File :-(, x, )
Anonymous
>> Anonymous
fake u can obviously tell the strings are pulling its legs up and down
>> Anonymous
Eraserhead o Eraser Head for more information..
>> Anonymous
     File :-(, x)
We should also consider the hideous baby, who obviously symbolizes the repugnancy of man’s greatest achievement—the creation and nurturing of new life. All of our technological progress is measured against our offspring’s ability to evolve with it; 2001 believed this too, and it also ended with images of an unusual infant, though it was an angelic force looking hopefully over the earth. Lynch’s baby is the anti-Star Child—a creature that serves the same purpose but refuses to represent our progress as a thing of beauty. In one of the film’s most unnerving scenes, the baby laughs quietly to itself, seemingly at Harry’s inability to untangle himself from his own monotony. This moment serves the same purpose as the Star Child’s thoughtful hover over the globe; unlike the Star Child, Lynch’s Baby clearly isn’t impressed with what he sees. The film’s final sequences, centered on the Baby’s growth to proportions wildly out of control, reveal that our children’s chances against our rapid technological progress are malformed at best and impossible at worst. Lynch not only lacks Kubrick’s optimism, he scorns it.
>> Anonymous
     File :-(, x)
The infamous, gory “eraser head” scene deserves particular recognition, because it is the only moment in the film when something happens that we are allowed to predict. A boy runs into a pencil shop holding a decapitated head, and the clerk at the front desk rings a service bell. We foresee that someone will answer the bell, and this realization comes like an alien experience in a film in which unrelated images are tossed at us with calculated incoherence. The scene’s payoff, when the head is sawed open and brain matter is used to make erasers, couldn’t have been predicted, but for a brief moment when we listen to the service bell ring, we are allowed to assume that it will summon someone who will come through the back door behind the desk. It’s the notable exception to the film’s rule of randomness; it suggests that if human progress destroys us unsystematically, we can at least be assured that when the entrepreneurship bell rings, an opportunist will always rush to its aid, ready to drain man of his mind.
>> Anonymous
Eraserhead was shit. It's the "lol so randum xD" of film.
>> Anonymous
>>1269227
Didn't fucking get the point.
>> Anonymous
>>1269227

You couldn't follow Eraserhead? What are you? Fucking retarded?
>> Anonymous
>>1269238
It doesn't help when your roommate rents it and then proceeds to snicker and gape at how "super bizarre" it is, then tries to get your attention to the happenings on screen when you turn away to enjoy something more interesting than his erudite commentary.
>> Anonymous
>>1269238
>>1269233
lol so randum xD
>> Anonymous
WHYS THE CHICKENS ASS BLEEDING?
>> Anonymous
makes me want some chicken...
>> Anonymous
>>1269209
I love the radiator girl!
>> Anonymous
does anyone have the gif of the sick baby?
>> Anonymous
I read somewhere that David Lynch has never once seen a review of Eraser Head that got the interpretations right.
>> Anonymous
DAVID LYNCH RULES! DEMAND MORE ERASERHEAD GIFS.
>> Anonymous
The Elephant Man was a lot like it in many ways, despite its superficial optimism- which fooled even Robert Ebert:

"I kept asking myself what the film was really trying to say about the human condition as reflected by John Merrick, and I kept drawing blanks. The film's philosophy is this shallow: (1)Wow, the Elephant Man sure looked hideous, and (2)gosh, isn't it wonderful how he kept on in spite of everything? This last is in spite of a real possibility that John Merrick's death at twenty-seven might have been suicide."

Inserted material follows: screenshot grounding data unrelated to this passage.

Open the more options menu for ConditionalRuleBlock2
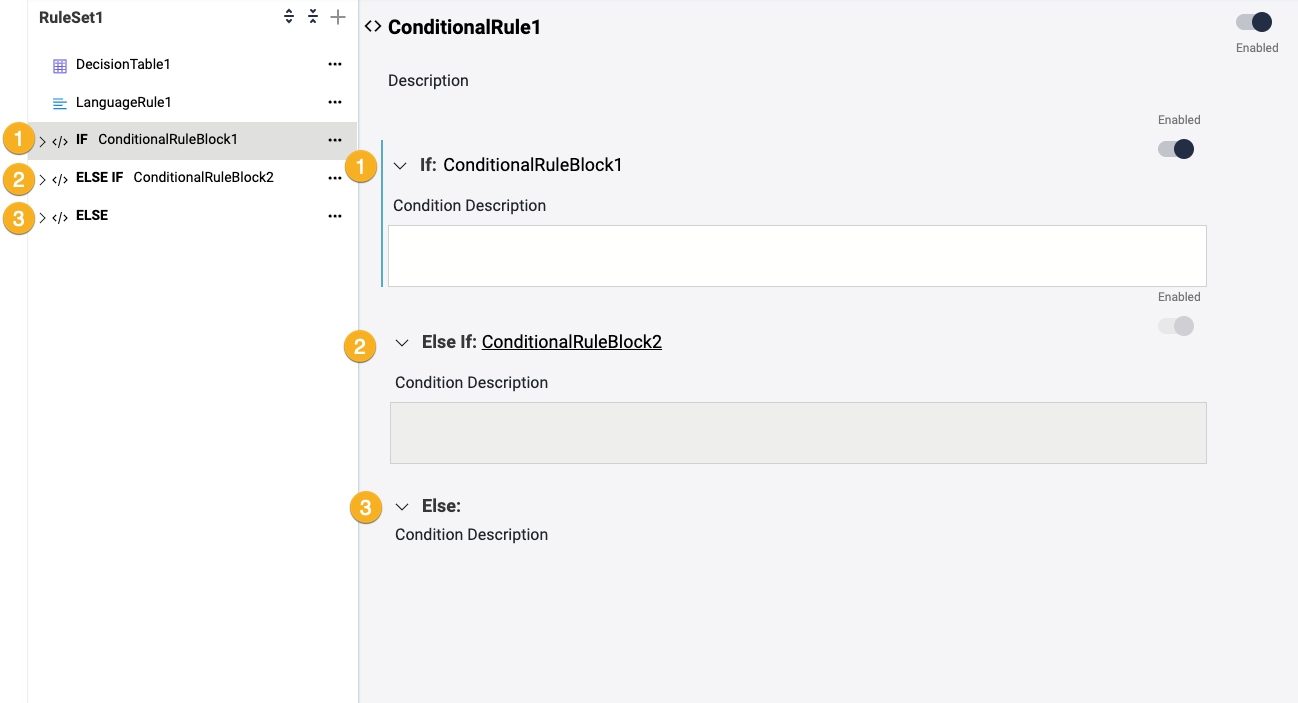The image size is (1298, 703). (335, 178)
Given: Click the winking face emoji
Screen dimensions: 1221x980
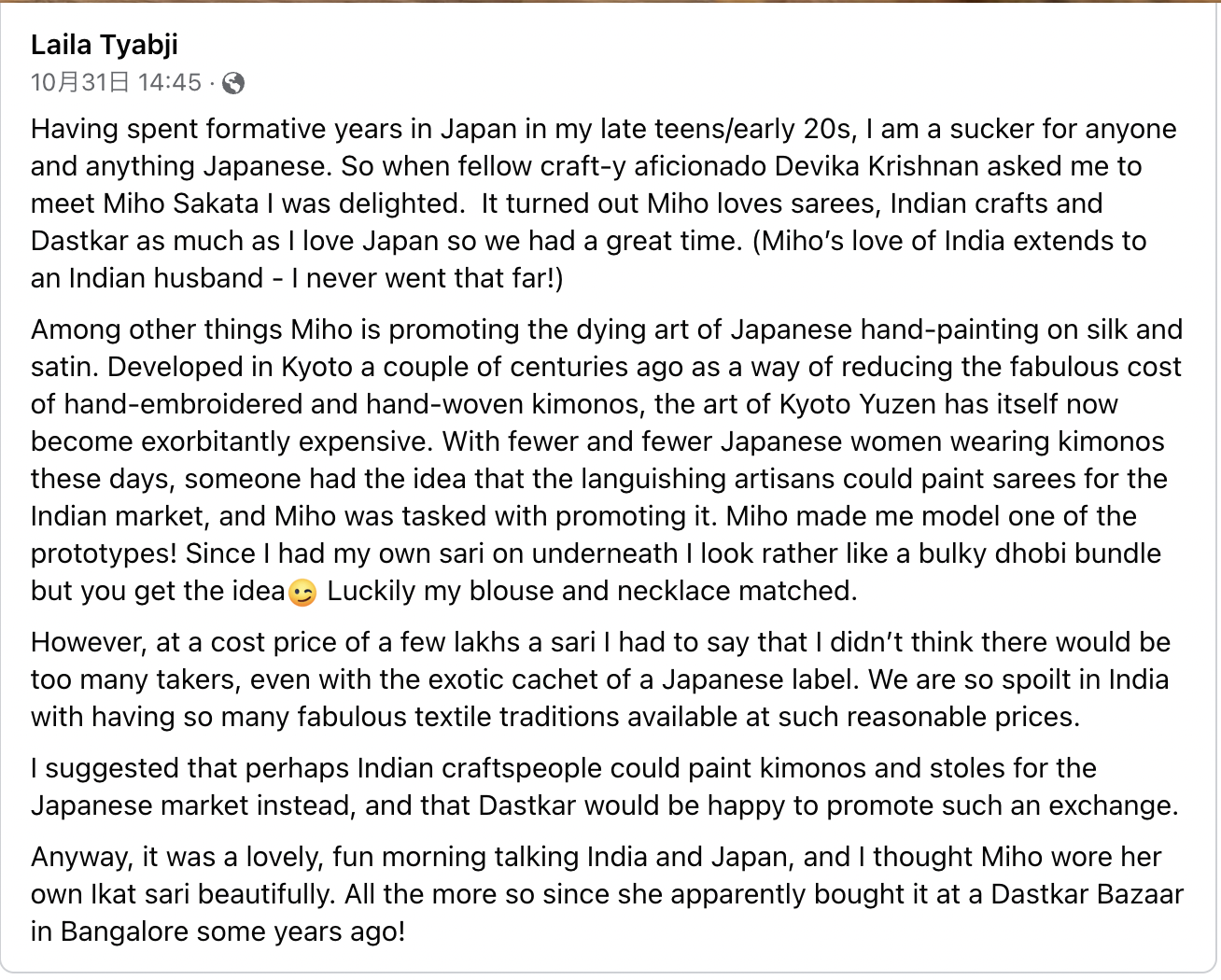Looking at the screenshot, I should point(302,593).
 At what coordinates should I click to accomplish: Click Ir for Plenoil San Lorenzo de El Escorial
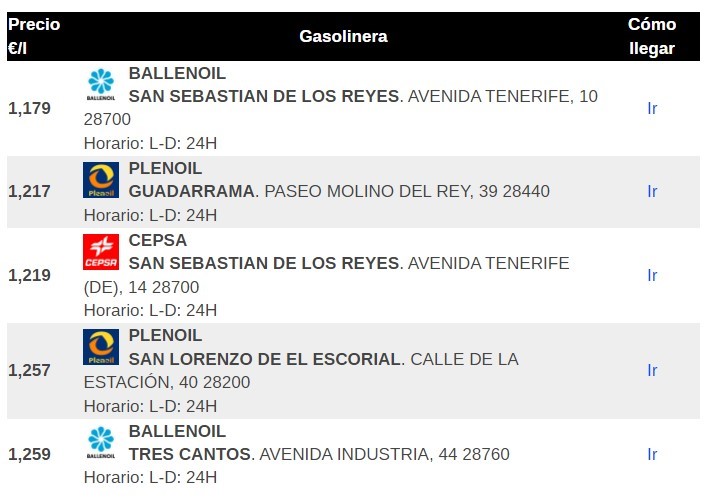tap(652, 370)
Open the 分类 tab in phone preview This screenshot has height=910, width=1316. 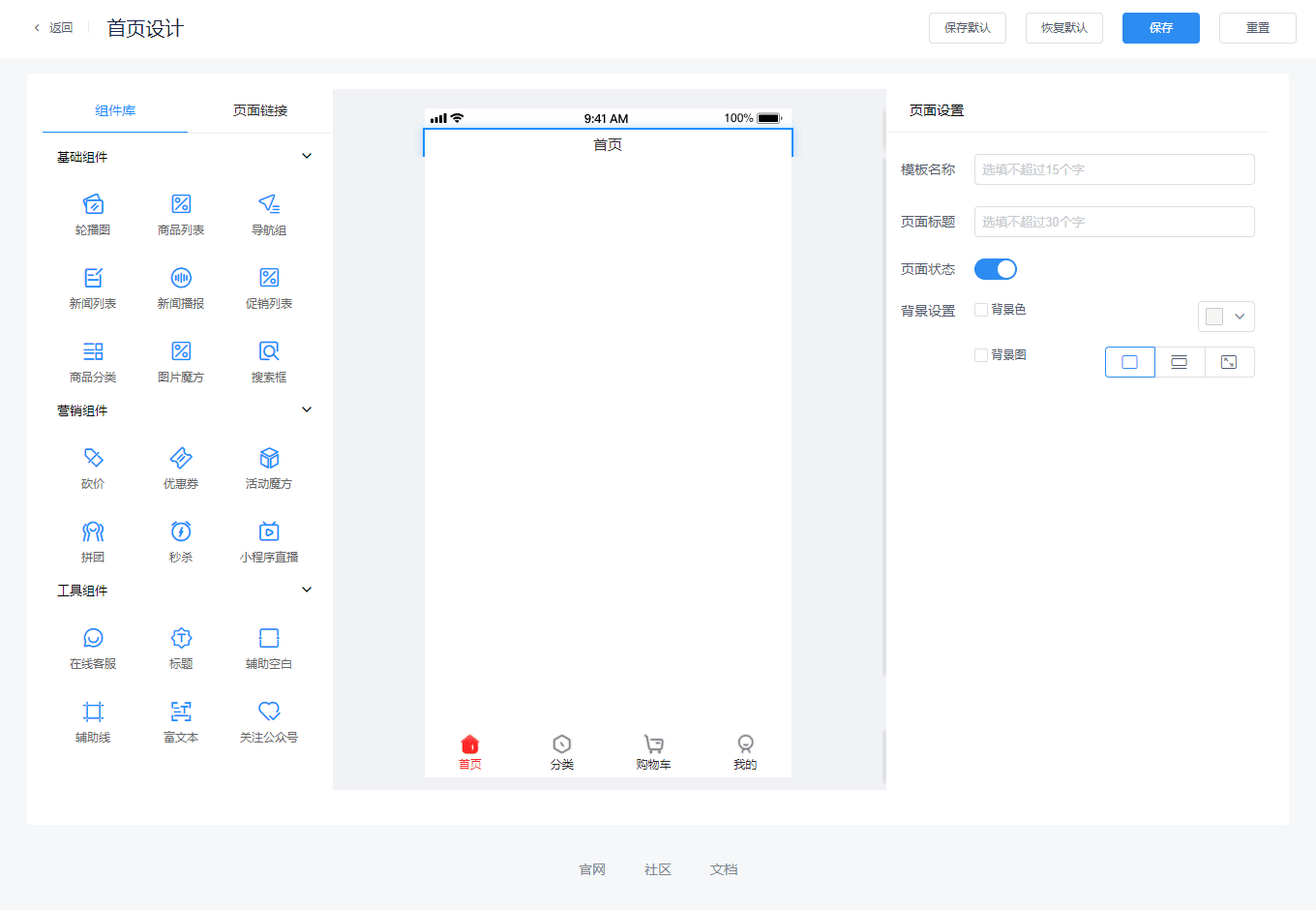coord(561,750)
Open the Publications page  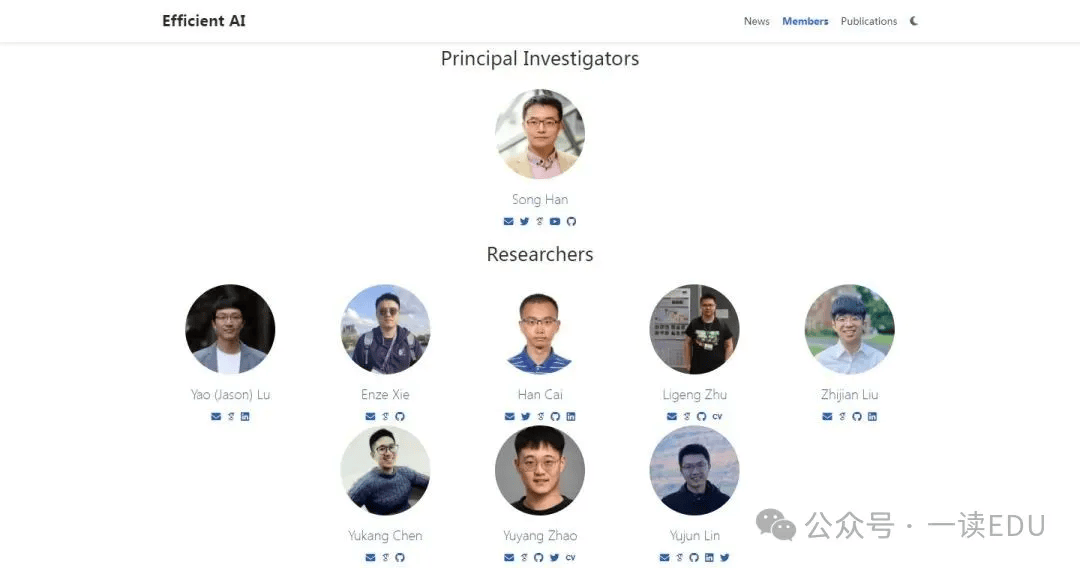tap(869, 21)
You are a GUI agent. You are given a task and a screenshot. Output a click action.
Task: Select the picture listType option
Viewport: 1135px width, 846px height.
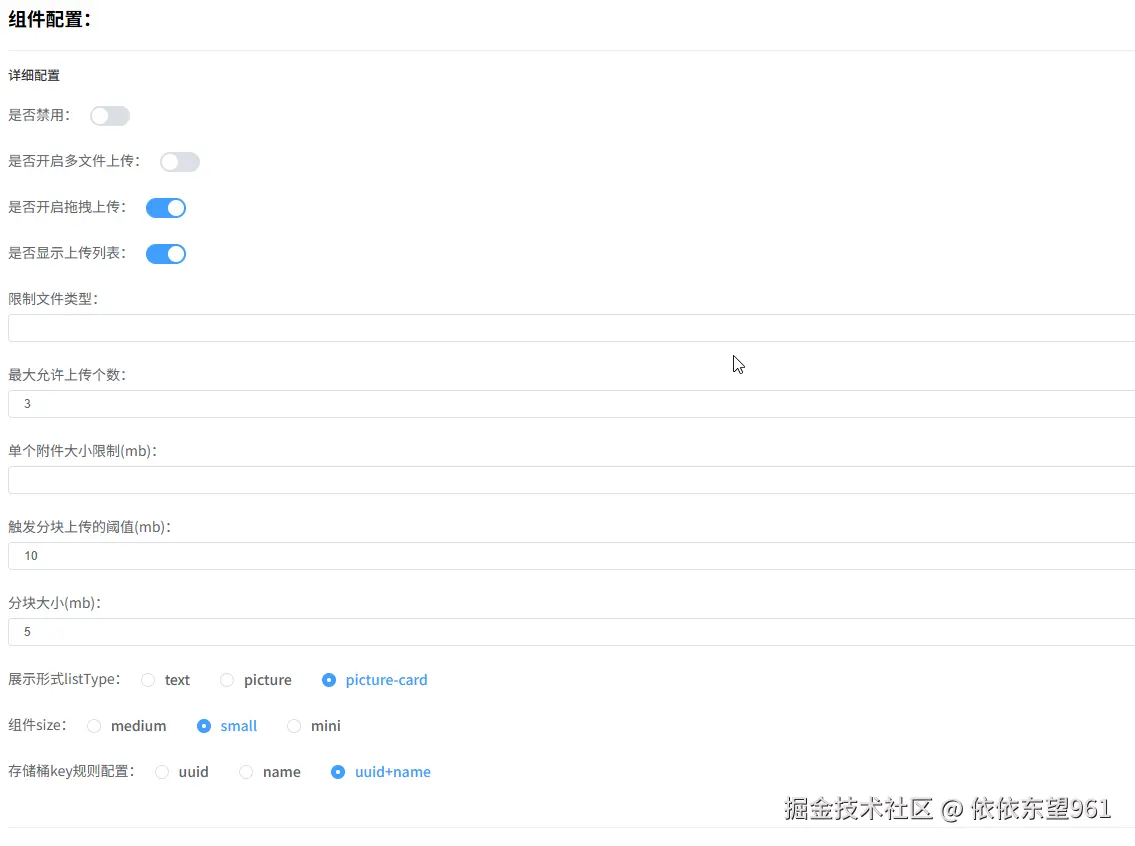[227, 679]
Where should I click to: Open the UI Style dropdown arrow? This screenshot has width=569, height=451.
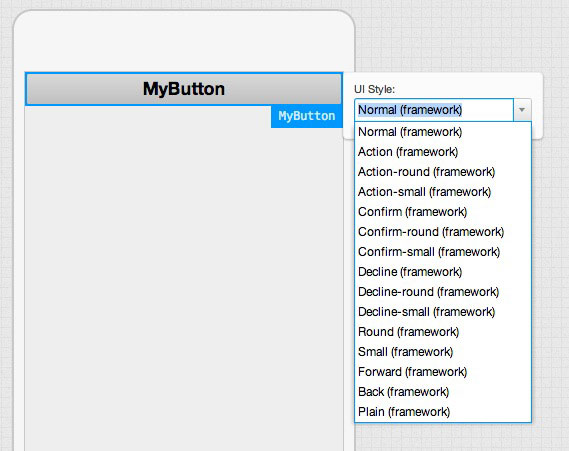[522, 110]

Ebert fails to recognize that Lynch's Elephant Man commits suicide near the end of the film.
>> Anonymous
i just downloaded this shit and watched it and i have to say this movie is teh gay

only entertaining at a few parts and the "deep symbolism" is all bullshit
>> Anonymous
I used to think of Eraserhead has an endurance test.
You had to get through it in one sitting before you could move on to weirder, harder to watch stuff (Begotten, anything Jodorowsky, The Brood, Sweet Movie, Salo, and so on).